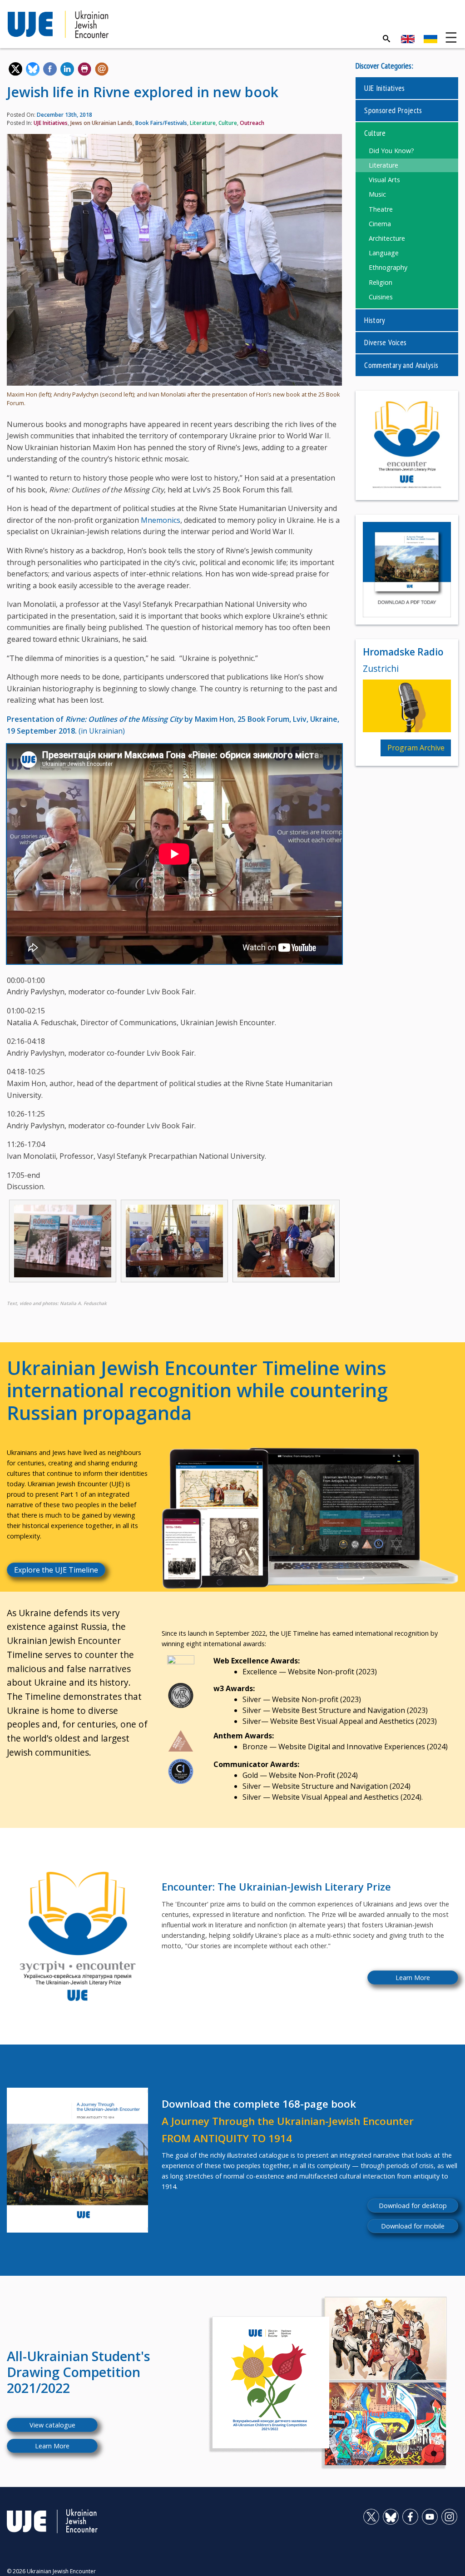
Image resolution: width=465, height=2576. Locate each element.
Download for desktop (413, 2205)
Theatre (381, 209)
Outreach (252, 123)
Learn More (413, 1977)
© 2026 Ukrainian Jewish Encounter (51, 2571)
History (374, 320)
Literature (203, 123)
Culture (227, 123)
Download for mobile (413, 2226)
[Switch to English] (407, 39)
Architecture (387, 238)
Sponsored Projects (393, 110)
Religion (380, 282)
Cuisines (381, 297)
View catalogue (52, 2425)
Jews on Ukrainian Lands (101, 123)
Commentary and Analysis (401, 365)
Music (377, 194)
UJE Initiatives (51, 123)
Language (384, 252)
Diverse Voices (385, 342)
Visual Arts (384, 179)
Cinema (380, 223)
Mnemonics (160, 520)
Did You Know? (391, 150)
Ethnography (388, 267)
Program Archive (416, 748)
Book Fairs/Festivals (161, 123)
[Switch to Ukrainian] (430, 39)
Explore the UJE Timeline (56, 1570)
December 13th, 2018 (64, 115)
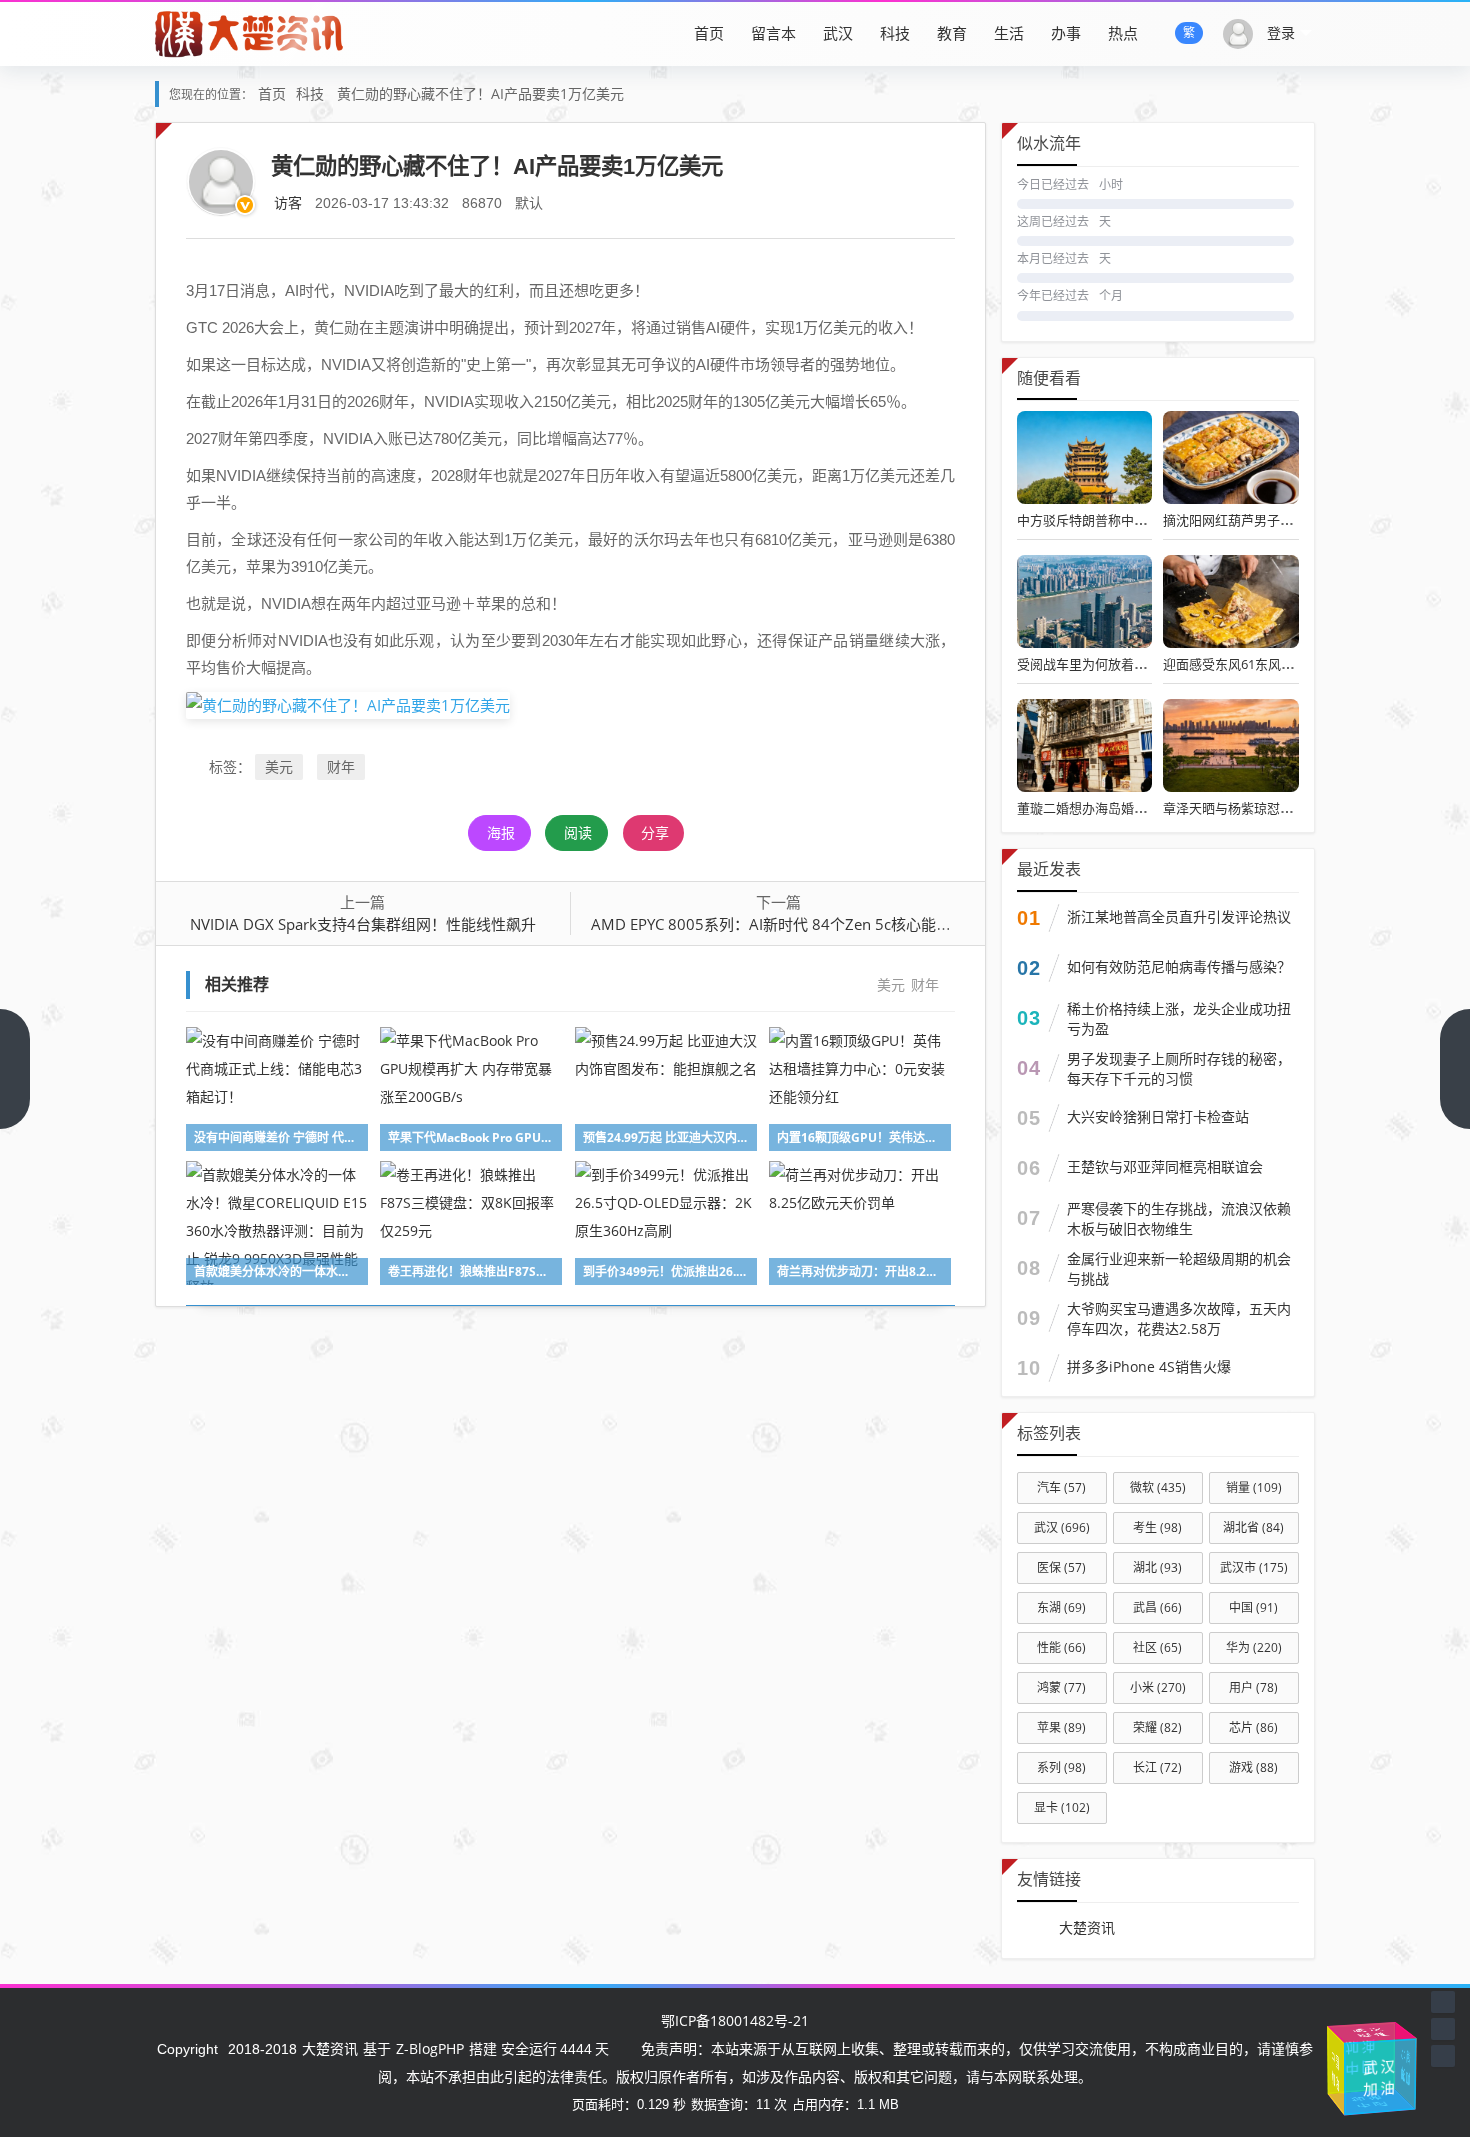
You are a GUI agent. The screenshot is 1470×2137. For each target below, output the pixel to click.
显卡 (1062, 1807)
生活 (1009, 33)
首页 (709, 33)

ABOUT THIS TASK: Scan the lines above for "UJE Initiatives (51, 123)" and for "[Switch to Ukrainian] (430, 39)". Repeat exactly the line holding each of them and every line in between.

OUTPUT FOR THIS TASK:
UJE Initiatives (51, 123)
Language (384, 252)
Diverse Voices (385, 342)
Visual Arts (384, 179)
Cinema (380, 223)
Mnemonics (160, 520)
Did You Know? (391, 150)
Ethnography (388, 267)
Program Archive (416, 748)
Book Fairs/Festivals (161, 123)
[Switch to Ukrainian] (430, 39)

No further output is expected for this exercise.